Olivier De Bolle is clearly passionate, in his office at home, when we ask him to tell us something about his work and experiences working at Tartes de Françoise. Since 2018 he has been responsible for sales and marketing of this retail company’s now 24 locations. At the time he joined the company to ‘bring in retail competencies.’ This has positively influenced the organization. Together with Multi-Value he created a new path, in order to make les Tartes de Françoise a premium brand when it comes to customer experience as well. With great dedication Olivier tells us about his experiences.
Since 1994 masters in sharing happiness
The history of les Tartes de Françoise goes back to 1994. Françoise, the wife of founder Olivier Laffut, had a great passion for receiving people in a homely atmosphere and sharing her happiness with cakes, which she made in a traditional way with the very best ingredients. The enthusiastic responses to this prompted – back then – bank director Laffut to offer the cakes on a larger scale to local restaurants. Before he drove to the bank he worked at, he put the cakes in the oven.
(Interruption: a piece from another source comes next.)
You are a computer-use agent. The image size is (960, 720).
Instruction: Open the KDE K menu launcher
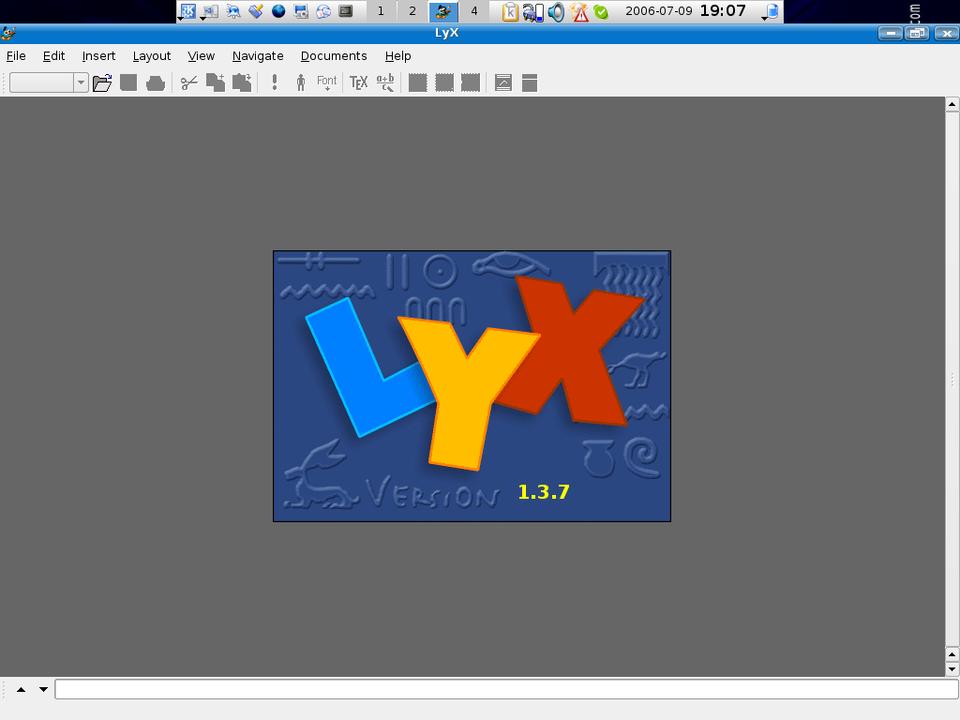pyautogui.click(x=188, y=12)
During his lunch break he drove back home to take the cakes out of the oven and put the new ones in.
Les Tartes de Françoise was not yet a retail company at the time. They mainly supplied the catering industry from a bakery in Ixelles. During an “Open Door Days” event in Brussels, the business opened to the public for the first time. Showcases were still taped up and people had to walk through a narrow corridor to the bakery to smell the delicious, freshly baked cakes.
It took some time before they realized that selling these cakes from bakeries without taped-up display cases and narrow aisles was also going well. And worked even better. The product-oriented, business-to-business oriented concept gradually transformed into a retail company for private customers. And that is where Olivier De Bolle came into the picture.
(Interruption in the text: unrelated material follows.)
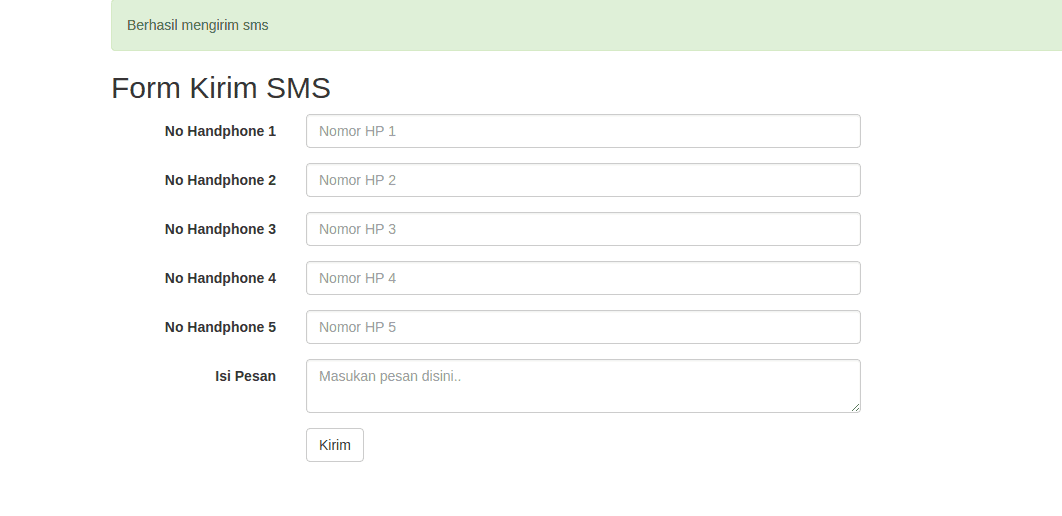The image size is (1062, 516).
Task: Click the 'No Handphone 5' label
Action: [220, 327]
His mission was clear: to make les Tartes de Françoise a premium retail brand, where customers can get the best customer experience. An experience created by delicious products and an inviting store appearance at convenient store locations. But also with a customer ceremony, that exceeds customer expectations from the moment they open the shop door until they close the shop door behind them when they leave. Letting customers get a taste of their happiness is what they call Les Tartes de Françoise.
From ‘helping’ customers to ‘enchanting’ customers
“About three years ago we developed a customer ceremony, which we realized that in practice it was a little difficult, too abstract and not very sales-oriented”, Olivier De Bolle admits.
Customers’ feedback, which was collected through Multi-Value’s customer experience reports, among other things, showed that customer experience was not yet moving sufficiently into the direction we had in mind. When we met Stefaan Vandroogenbroeck from Multi-Value last year, we reexamined the customer ceremony and greatly simplified it. Much more concrete and much more focused on sales. And that turned out to be the right step.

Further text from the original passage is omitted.